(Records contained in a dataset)
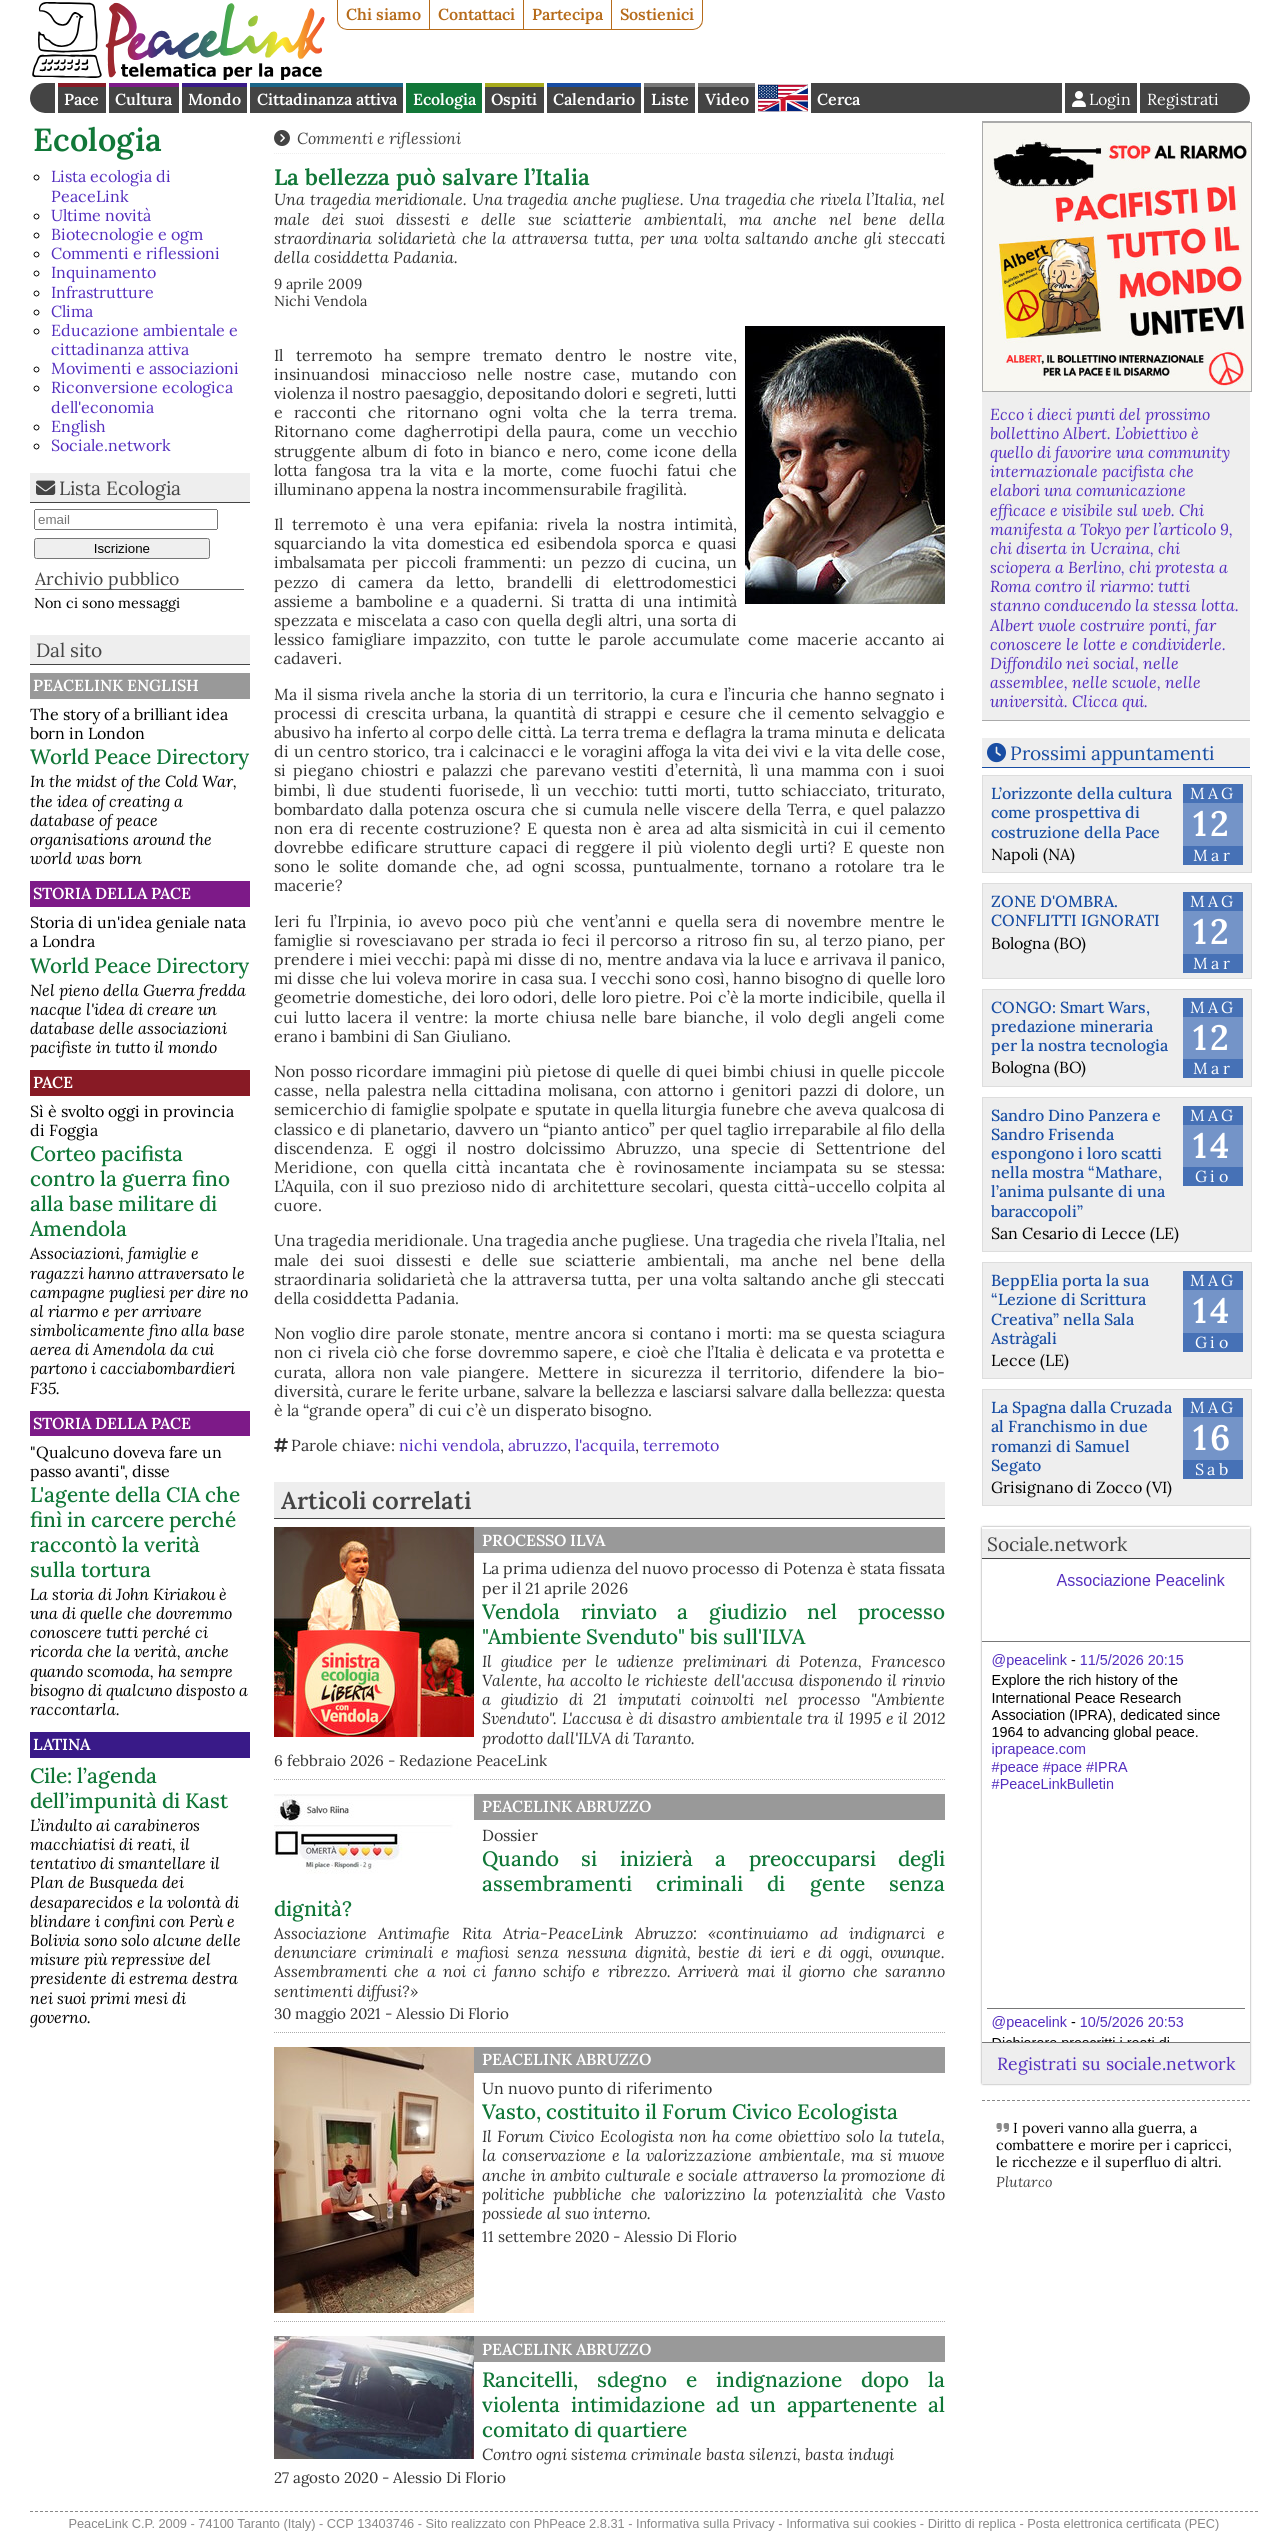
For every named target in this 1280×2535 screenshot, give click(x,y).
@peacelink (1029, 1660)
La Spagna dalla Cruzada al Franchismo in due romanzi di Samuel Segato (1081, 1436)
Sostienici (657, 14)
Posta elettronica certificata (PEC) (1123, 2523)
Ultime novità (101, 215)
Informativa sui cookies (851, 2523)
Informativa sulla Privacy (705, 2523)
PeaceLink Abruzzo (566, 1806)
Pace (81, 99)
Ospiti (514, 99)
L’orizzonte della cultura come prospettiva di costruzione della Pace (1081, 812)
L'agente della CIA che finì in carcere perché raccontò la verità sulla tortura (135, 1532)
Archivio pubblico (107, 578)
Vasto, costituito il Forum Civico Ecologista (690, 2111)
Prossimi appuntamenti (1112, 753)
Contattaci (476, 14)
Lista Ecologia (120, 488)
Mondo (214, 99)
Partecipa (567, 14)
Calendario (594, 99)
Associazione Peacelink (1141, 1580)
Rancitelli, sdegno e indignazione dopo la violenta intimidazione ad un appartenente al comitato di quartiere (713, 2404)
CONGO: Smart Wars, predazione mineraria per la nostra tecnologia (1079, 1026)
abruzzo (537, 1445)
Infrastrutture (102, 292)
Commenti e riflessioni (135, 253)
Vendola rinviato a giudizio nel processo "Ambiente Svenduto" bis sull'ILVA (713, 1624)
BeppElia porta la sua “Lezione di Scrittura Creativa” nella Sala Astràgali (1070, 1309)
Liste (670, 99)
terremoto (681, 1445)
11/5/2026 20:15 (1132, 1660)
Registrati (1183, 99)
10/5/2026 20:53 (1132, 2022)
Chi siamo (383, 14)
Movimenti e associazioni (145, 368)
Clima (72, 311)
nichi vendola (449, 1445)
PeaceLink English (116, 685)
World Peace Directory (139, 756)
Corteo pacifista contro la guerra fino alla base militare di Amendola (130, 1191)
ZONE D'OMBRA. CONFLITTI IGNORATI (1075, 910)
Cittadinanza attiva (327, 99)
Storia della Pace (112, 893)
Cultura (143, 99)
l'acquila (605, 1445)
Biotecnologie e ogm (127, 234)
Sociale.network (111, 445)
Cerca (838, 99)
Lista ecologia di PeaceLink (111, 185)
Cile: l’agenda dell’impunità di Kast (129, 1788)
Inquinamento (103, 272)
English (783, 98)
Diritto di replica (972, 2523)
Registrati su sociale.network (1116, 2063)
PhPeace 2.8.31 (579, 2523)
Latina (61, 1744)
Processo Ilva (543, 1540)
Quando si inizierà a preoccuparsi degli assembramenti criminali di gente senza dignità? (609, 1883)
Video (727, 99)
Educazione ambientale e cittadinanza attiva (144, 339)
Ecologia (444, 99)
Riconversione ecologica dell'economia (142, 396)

> _Given request_: Rewrite all the entries above with "Registrati" replaced by "Iscriviti", keeping everything else the same. Leave the pictures out.

> _Response to this exercise_:
For every named target in this 1280×2535 screenshot, give click(x,y).
@peacelink (1029, 1660)
La Spagna dalla Cruzada al Franchismo in due romanzi di Samuel Segato (1081, 1436)
Sostienici (657, 14)
Posta elettronica certificata (PEC) (1123, 2523)
Ultime novità (101, 215)
Informativa sui cookies (851, 2523)
Informativa sulla Privacy (705, 2523)
PeaceLink Abruzzo (566, 1806)
Pace (81, 99)
Ospiti (514, 99)
L’orizzonte della cultura come prospettiva di costruzione della Pace (1081, 812)
L'agente della CIA che finì in carcere perché raccontò la verità sulla tortura (135, 1532)
Archivio pubblico (107, 578)
Vasto, costituito il Forum Civico Ecologista (690, 2111)
Prossimi appuntamenti (1112, 753)
Contattaci (476, 14)
Lista Ecologia (120, 488)
Mondo (214, 99)
Partecipa (567, 14)
Calendario (594, 99)
Associazione Peacelink (1141, 1580)
Rancitelli, sdegno e indignazione dopo la violenta intimidazione ad un appartenente al comitato di quartiere (713, 2404)
CONGO: Smart Wars, predazione mineraria per la nostra tecnologia (1079, 1026)
abruzzo (537, 1445)
Infrastrutture (102, 292)
Commenti e riflessioni (135, 253)
Vendola rinviato a giudizio nel processo "Ambiente Svenduto" bis sull'ILVA (713, 1624)
BeppElia porta la sua “Lezione di Scrittura Creativa” nella Sala Astràgali (1070, 1309)
Liste (670, 99)
terremoto (681, 1445)
11/5/2026 20:15 (1132, 1660)
Iscriviti (1183, 99)
10/5/2026 20:53 (1132, 2022)
Chi siamo (383, 14)
Movimenti e associazioni (145, 368)
Clima (72, 311)
nichi vendola (449, 1445)
PeaceLink English (116, 685)
World Peace Directory (139, 756)
Corteo pacifista contro la guerra fino alla base militare di Amendola (130, 1191)
ZONE D'OMBRA. CONFLITTI IGNORATI (1075, 910)
Cittadinanza attiva (327, 99)
Storia della Pace (112, 893)
Cultura (143, 99)
l'acquila (605, 1445)
Biotecnologie e ogm (127, 234)
Sociale.network (111, 445)
Cerca (838, 99)
Lista ecologia di PeaceLink (111, 185)
Cile: l’agenda dell’impunità di Kast (129, 1788)
Inquinamento (103, 272)
English (783, 98)
Diritto di replica (972, 2523)
Iscriviti su sociale.network (1116, 2063)
PhPeace 2.8.31 (579, 2523)
Latina (61, 1744)
Processo Ilva (543, 1540)
Quando si inizierà a preoccuparsi degli assembramenti criminali di gente senza dignità? (609, 1883)
Video (727, 99)
Educazione ambientale e cittadinanza attiva (144, 339)
Ecologia (444, 99)
Riconversione ecologica dell'economia (142, 396)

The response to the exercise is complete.